In the linear case, we we have a new dynamics matrix, which is the original matrix A to the third power. It is straightforward to verify that every third value of y(t) will equal x(t) from the monthly model.
A conversion going from quarterly to monthly is more complicated, but presumably can be done. In the linear model case, we need to be able to take the cube root of the matrix A (take the matrix to the power 1/3). There is no guarantee that we will be able to do that operation, in which case we cannot generate a time invariant linear model.
Although we may be able to find a new model which matches the output of the original, there is no guarantee that it is in the same class of models. For example, take a class of stock-flow consistent models in the text by Godley and Lavoie: they specified by a set of behavioural parameters. There is no guarantee that a frequency converted model can be generated by another choice of those parameters. Moreover, care has to be taken when doing the conversion; if we use approximations, the results would presumably be mismatched. (Using my example compound interest system, that would correspond to using a quarterly interest compounding of 1.03 instead of 1.030301).
External Inputs Means That We Cannot Do Frequency ConversionsUnfortunately, as soon as we allow for external inputs into the system (exogenous variables in economist jargon), we can no longer do frequency conversions.
Imagine that we modify our compounding interest model to allow for deposits or withdrawals, which is a time series that is external to the original system that is denoted as u(t). In this case, we start with an initial balance of $0. The new equation is:
b(t+1) = 1.01(b(t) + u(t)), b(0) = 0,
(This equation is saying that deposits or withdrawals take effect at the beginning of the period, and so it affects the balance on the next time point.)
We now will look at what happens if we set u(t) to be a $100 deposit at one time point, and 0 elsewhere.
- If we deposit $100 in the first month (t=1), the bank balance at t=3 will be $100*(1.01)^2 = $102.01.
- If we instead make the deposit in the second month, the bank balance will be $101 at t=3.
- If the deposit is made at t=3, the balance will equal $100.
When we switch to a quarterly frequency, we cannot distinguish between these cases: the monthly cash flows would be aggregated to the same quarterly time series, with an inflow of $100 at τ=1. When simulating the quarterly model, the balance at τ=1 would have to equal $100, since we have no way of knowing whether the true cash flow arrived slightly earlier, allowing for interest to accumulate.
We have lost information as a result of moving to a lower frequency, and there is no way of distinguishing the two different inputs. There is no way of defining the quarterly model to match the output of the monthly model. (This loss of information was the subject of my original article.) The only way to avoid this loss of information is to hide monthly data within the "quarterly" model, which means that it is no longer a true quarterly model.
So What?Models with different frequencies cannot reproduce each other's outputs exactly; this means that the choice of sampling frequency affects model outputs. This is true for any model, and is not an artefact of SFC models, which was Jason Smith's claim.

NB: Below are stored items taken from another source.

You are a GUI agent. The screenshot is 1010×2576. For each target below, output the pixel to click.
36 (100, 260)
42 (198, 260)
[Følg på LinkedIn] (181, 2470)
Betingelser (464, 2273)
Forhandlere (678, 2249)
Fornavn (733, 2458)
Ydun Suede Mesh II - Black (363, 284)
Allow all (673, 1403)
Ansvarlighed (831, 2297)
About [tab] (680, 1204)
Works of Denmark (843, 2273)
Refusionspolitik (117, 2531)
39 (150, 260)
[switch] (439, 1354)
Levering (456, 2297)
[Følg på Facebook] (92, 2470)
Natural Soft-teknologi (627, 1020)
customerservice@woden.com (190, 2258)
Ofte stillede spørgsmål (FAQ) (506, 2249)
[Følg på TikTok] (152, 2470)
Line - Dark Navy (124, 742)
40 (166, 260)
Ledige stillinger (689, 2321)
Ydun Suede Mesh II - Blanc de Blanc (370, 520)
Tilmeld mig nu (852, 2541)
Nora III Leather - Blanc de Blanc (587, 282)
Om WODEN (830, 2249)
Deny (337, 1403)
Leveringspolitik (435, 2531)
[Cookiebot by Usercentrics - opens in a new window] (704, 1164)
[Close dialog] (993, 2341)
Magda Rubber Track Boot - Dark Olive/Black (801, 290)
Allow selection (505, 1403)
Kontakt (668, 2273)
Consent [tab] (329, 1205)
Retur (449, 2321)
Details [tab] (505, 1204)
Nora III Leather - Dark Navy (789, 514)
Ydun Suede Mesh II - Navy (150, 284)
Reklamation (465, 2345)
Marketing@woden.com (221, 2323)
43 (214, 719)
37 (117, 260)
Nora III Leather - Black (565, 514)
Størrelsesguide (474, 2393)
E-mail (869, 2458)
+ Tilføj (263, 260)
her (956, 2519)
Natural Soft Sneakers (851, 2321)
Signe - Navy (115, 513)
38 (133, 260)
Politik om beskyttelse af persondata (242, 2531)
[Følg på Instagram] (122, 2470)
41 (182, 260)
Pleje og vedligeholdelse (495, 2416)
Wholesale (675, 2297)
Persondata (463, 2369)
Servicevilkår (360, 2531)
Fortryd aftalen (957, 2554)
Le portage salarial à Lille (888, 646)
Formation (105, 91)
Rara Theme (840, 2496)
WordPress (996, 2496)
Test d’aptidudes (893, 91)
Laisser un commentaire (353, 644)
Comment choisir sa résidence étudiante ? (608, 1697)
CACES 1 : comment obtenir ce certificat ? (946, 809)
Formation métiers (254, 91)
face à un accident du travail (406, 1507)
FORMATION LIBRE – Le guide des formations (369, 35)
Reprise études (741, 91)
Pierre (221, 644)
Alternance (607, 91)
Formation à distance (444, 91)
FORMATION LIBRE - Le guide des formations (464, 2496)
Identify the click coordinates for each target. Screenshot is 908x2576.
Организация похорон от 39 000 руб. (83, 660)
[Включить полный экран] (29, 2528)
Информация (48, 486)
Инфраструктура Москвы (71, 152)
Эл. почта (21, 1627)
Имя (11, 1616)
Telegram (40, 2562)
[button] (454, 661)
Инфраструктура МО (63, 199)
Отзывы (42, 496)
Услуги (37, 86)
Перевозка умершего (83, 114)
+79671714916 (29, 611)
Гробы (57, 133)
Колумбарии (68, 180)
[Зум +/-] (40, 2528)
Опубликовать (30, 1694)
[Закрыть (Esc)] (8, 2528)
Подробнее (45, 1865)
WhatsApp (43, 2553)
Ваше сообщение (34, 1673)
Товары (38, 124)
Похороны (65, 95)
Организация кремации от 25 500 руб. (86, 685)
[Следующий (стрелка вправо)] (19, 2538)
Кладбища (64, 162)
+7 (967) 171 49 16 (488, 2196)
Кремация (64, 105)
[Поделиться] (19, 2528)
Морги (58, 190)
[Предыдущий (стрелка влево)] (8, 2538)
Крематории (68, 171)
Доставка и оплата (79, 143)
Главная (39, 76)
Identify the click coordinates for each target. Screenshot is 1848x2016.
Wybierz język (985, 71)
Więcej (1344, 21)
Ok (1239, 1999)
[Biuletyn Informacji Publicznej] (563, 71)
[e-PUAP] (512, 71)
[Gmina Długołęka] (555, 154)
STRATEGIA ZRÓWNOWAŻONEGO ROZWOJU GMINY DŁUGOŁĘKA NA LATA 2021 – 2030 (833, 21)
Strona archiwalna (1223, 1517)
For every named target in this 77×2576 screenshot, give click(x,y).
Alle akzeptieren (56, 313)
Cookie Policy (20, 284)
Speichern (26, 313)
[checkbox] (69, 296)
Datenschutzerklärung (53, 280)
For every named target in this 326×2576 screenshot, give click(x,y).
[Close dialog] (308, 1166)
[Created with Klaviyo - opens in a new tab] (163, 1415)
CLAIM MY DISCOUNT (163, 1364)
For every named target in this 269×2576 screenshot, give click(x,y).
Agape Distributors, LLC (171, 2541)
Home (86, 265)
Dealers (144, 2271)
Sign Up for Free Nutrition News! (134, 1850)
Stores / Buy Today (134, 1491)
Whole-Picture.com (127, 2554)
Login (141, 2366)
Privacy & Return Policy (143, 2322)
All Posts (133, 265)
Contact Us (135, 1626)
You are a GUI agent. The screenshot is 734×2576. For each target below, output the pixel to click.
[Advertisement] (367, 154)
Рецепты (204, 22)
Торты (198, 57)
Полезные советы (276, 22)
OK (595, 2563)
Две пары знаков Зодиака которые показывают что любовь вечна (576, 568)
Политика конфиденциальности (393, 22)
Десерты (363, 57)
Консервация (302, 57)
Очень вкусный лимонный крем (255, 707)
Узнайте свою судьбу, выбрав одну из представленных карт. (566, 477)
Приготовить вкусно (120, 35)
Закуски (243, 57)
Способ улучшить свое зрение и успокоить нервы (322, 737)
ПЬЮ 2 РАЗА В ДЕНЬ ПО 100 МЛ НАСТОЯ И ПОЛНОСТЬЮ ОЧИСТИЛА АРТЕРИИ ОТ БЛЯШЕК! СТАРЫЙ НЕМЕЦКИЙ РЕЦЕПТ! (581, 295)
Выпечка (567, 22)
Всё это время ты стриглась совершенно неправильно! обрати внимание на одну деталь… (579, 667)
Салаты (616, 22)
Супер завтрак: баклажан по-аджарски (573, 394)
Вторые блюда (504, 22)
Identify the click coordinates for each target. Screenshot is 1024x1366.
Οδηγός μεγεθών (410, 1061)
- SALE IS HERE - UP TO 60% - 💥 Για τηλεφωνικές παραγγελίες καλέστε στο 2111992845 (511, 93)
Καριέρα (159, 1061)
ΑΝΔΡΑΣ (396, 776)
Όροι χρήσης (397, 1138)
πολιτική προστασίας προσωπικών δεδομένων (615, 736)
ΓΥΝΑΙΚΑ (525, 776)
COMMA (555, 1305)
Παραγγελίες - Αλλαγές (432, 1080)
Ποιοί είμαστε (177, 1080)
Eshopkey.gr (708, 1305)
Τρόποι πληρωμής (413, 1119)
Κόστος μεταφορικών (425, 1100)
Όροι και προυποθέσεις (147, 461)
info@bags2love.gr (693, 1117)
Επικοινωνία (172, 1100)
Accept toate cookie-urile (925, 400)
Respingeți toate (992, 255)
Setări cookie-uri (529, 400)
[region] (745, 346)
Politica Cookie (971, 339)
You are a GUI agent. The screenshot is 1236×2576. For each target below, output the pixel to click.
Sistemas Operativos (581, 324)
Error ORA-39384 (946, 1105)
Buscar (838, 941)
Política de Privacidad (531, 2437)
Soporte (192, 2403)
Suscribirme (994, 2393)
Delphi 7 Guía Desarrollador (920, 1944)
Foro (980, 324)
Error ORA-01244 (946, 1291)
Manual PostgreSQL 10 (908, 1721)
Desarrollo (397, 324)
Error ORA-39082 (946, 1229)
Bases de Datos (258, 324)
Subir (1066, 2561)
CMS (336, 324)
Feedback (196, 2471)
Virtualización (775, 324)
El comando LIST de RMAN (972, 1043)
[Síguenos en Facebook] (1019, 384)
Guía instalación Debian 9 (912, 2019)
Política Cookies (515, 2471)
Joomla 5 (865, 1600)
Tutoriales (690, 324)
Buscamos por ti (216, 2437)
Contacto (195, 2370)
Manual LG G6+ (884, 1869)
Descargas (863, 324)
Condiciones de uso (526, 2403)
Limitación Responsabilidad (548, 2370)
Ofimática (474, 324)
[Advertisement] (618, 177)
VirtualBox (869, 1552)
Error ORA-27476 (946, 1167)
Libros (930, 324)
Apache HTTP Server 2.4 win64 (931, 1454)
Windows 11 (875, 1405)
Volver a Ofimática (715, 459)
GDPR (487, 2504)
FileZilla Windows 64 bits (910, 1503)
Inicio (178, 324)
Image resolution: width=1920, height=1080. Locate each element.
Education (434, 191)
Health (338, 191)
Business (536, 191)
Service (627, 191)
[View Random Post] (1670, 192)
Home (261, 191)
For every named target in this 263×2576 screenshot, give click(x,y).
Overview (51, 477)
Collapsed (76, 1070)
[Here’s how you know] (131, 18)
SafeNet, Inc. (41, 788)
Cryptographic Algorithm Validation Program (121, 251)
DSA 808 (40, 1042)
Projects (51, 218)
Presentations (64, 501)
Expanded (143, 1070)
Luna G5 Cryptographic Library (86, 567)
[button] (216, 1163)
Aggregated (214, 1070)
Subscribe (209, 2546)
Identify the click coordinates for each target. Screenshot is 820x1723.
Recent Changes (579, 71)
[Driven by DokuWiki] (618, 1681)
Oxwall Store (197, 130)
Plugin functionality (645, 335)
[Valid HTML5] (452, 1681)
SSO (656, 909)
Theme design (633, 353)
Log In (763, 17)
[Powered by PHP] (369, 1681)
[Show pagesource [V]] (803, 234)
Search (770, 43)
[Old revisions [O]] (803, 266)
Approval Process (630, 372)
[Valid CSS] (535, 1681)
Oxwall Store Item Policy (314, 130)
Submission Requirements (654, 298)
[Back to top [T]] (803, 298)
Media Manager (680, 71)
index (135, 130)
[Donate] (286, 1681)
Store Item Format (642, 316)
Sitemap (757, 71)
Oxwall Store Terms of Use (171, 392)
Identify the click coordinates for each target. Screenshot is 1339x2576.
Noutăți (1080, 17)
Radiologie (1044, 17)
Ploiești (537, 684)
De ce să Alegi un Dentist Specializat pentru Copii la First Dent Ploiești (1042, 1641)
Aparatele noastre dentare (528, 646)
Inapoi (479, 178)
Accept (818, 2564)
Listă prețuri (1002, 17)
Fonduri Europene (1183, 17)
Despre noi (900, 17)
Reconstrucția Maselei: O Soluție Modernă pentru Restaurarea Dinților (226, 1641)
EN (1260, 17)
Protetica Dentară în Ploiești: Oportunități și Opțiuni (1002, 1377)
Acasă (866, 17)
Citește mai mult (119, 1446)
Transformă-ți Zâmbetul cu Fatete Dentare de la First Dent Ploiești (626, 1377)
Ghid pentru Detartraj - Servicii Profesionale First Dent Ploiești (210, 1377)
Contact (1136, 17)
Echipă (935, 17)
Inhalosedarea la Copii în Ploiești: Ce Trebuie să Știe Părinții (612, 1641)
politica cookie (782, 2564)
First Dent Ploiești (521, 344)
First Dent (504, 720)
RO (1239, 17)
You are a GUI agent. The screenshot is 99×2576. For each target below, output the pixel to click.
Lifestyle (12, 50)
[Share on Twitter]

However, the magnitude of the error is driven by the "compounding" that occurs within the high frequency model (when compared to the lower frequency model). So long as there is not a spectacular time scale difference (for example, a sample time period of monthly versus twenty years), these mismatches are going to be smaller than other sources of model error.
What About Continuous Time?Since there are no continuous time economic series, it makes little sense to insist upon the accuracy of moving from a continuous time model to discrete time model. A continuous time model is already an approximation of true economic data.
However, if one insists upon starting from continuous time, one needs to consult the literature on the numerical approximation of differential equations. The message of that literature is straightforward: unless we have a closed form solution of the differential equation, any discretisation of the differential equation is only approximately correct. The quality of the fit depends upon the frequency composition of the continuous time system versus the sampling frequency, and the quality of the method of approximation.
In other words, small errors are inevitable if we create a model starting from a continuous time approximation of an economic system.
(c) Brian Romanchuk 2015